Such a heartfelt letter to Oliver ... we have to believe that our beloved children are always with us, even if we cannot see them. I think that is the only way to deal with our sorrow. Thank you for writing such nice comments on my Charlie's site. You heard from Diana - I just had to send away my most precious Bud and my world has stopped.
Yes, one day we will see them in person. Until then, ... Sun

Your adorable boy
by: Diana

Dayle, I am so sorry for your loss of Oliver. He is so adorable. Such a little treasure. Reading your words just makes me cry, your pain is just so heartbreaking. Back before Christmas you were so kind to write a message on my Leya's diary. I thank you so much for taking time to do that. Going through what you were, I know you do understand the pain.
And I do understand what you are going through too. I also had to make the decision to end Leya's life, as it was all I could do to end her suffering. I know what you mean when you say you become kind of numb at the time, convinced it is the right thing to do. But later the reality hits hard, and the guilt and doubt take us over. The "what if" and "if only"'s just won't stop. But we have to try to have faith in our decision, a decision that was made out of pure love and concern for our best friend.
I noticed that you also wrote a message on the diary of Charlie and Sun. I have become good friends with Sun through this site, and we now e-mail each other quite often. Sun just lost another of her babies yesterday.
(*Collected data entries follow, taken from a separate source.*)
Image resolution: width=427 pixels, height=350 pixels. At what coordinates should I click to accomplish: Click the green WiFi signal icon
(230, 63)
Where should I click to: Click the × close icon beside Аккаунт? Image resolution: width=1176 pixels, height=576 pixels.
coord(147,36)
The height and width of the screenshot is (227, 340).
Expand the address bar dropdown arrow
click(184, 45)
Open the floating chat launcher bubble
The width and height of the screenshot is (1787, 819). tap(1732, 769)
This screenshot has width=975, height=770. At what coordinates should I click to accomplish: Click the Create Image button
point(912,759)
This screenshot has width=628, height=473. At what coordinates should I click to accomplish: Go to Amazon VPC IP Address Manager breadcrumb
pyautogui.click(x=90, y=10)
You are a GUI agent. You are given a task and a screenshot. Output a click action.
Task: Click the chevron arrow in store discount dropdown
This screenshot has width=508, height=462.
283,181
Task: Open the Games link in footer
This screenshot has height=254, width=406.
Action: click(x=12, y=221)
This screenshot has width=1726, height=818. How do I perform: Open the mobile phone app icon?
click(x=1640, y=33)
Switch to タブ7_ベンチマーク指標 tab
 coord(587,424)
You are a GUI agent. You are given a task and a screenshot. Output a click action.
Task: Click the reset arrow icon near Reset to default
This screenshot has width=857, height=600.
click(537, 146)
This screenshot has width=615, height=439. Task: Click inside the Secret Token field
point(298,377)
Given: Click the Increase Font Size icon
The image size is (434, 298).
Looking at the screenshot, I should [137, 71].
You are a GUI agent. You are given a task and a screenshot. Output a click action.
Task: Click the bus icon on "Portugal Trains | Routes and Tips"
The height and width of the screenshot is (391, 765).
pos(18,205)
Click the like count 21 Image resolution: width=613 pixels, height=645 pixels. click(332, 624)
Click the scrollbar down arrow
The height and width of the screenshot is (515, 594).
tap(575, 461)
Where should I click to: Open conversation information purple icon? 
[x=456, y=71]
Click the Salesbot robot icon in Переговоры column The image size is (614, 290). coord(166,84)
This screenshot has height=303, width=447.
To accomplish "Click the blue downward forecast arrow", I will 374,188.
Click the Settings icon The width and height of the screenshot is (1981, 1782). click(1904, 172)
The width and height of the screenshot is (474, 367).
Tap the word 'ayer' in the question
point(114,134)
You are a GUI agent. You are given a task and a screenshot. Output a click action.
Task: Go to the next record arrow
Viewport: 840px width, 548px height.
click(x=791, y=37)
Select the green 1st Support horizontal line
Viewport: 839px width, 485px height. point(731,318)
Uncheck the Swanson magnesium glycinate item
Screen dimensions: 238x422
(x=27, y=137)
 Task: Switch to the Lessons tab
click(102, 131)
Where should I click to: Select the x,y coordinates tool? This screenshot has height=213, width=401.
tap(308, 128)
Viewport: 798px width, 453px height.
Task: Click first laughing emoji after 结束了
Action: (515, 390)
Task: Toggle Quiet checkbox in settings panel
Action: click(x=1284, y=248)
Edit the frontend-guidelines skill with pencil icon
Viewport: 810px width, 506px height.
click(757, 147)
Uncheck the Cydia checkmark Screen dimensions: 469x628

His name is Bud and is such a beautiful gentle boy. She is also having such a hard time. I will try to get her to write on your page here. I think we all need each other's support through such painful times. This site really does help us to know we are not alone.
I hope you are doing ok Dayle. Please know that we all understand what you are going through. I do believe that one day we will be with our babies again. As you said, there is so much to this life we don't know, but I do believe that these special pure souls come to us to teach us, and I don't believe it is the end when they have to leave. I do think they can visit and can be with us in spirit.
Please take care and continue to write. It does help.

Sympathy to you
by: Margaret Loring

Dear Dayle:

My heart breaks with yours to read your entry concerning your sweet dog. Since this earth life is not all there is, you WILL one day see your "baby" in heaven, as Oliver runs to meet you. This dear animal is part of your
"treasure in Heaven" where nothing can ever separate you again. Take heart. Oliver remembers you and loves you still, waiting to one day reunite with you. Have a peaceful birthday. God bless.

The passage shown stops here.